Washington, D.C.- La administración de Estados Unidos ha reiterado su facultad soberana para revocar visas de ingreso a su territorio bajo cualquier circunstancia que considere justificada, sentando una postura firme ante la controversia diplomática que rodea la cancelación de documentos migratorios de diversos actores políticos mexicanos.
Christopher Landau, subsecretario de Estado de Estados Unidos, ha sido el principal referente de esta política de mano dura. En declaraciones recientes, el funcionario ha subrayado la naturaleza discrecional de estos permisos, enfatizando que Estados Unidos cancelará cualquier visa si existen razones para hacerlo, sin importar quién sea el titular. La esencia de su postura es clara: el ingreso al país es un privilegio y no un derecho constitucional, por lo que el gobierno estadounidense se reserva la prerrogativa de retirar dicho estatus sin necesidad de rendir cuentas públicas sobre los expedientes individuales.

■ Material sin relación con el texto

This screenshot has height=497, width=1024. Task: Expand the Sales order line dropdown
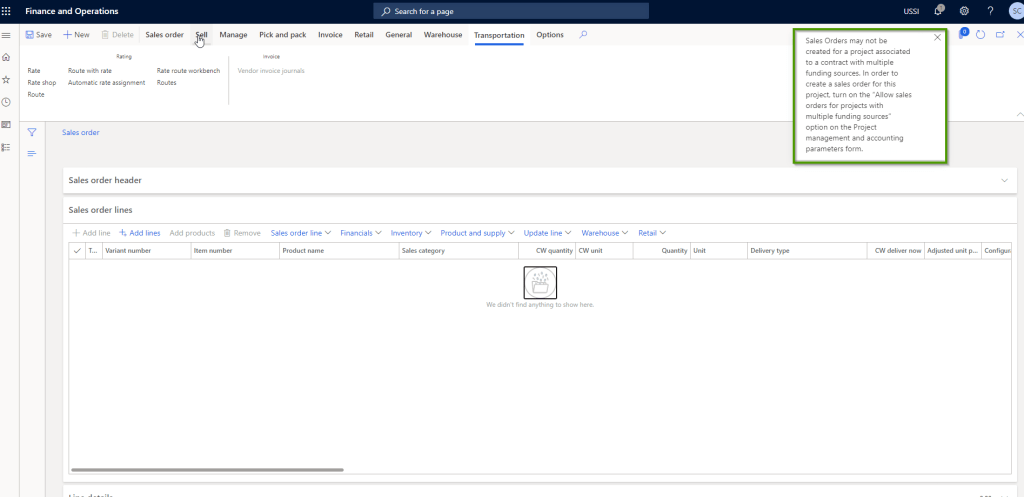(x=300, y=233)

Este posicionamiento ocurre en un momento de alta sensibilidad en la relación bilateral. La reciente revocación de la visa de Andrés Manuel López Beltrán, hijo del expresidente Andrés Manuel López Obrador, ha exacerbado el debate. Tras recibir la notificación, López Beltrán dirigió una carta abierta al presidente Donald Trump, en la que cuestionó la legitimidad de la medida y señaló directamente a Landau y al secretario de Estado, Marco Rubio, como artífices de una acción que calificó de sectaria y política.
Sin embargo, desde Washington la narrativa se mantiene inalterable. El gobierno de Donald Trump ha vinculado estas medidas a su estrategia de presión contra los vínculos entre sectores de la vida pública y el crimen organizado, particularmente en temas de narcopolítica y control aduanero. El objetivo, según reportes, es aplicar una política de tolerancia cero frente a figuras de la administración y la política mexicana que puedan comprometer los intereses de seguridad nacional estadounidense.
Más allá del caso reciente, la lista de políticos y funcionarios mexicanos afectados por revocaciones de visa ha crecido desde 2025, abarcando a diversos niveles de gobierno y partidos. Ante la creciente presión y las críticas de injerencia política por parte de sectores del oficialismo mexicano, Landau ha optado por mantener un perfil desafiante, instando a las partes a no permitir que el drama político eclipse las prioridades estratégicas compartidas, como la seguridad, el comercio y la gestión migratoria, pilares que, sostiene, deben prevalecer por encima de las controversias individuales.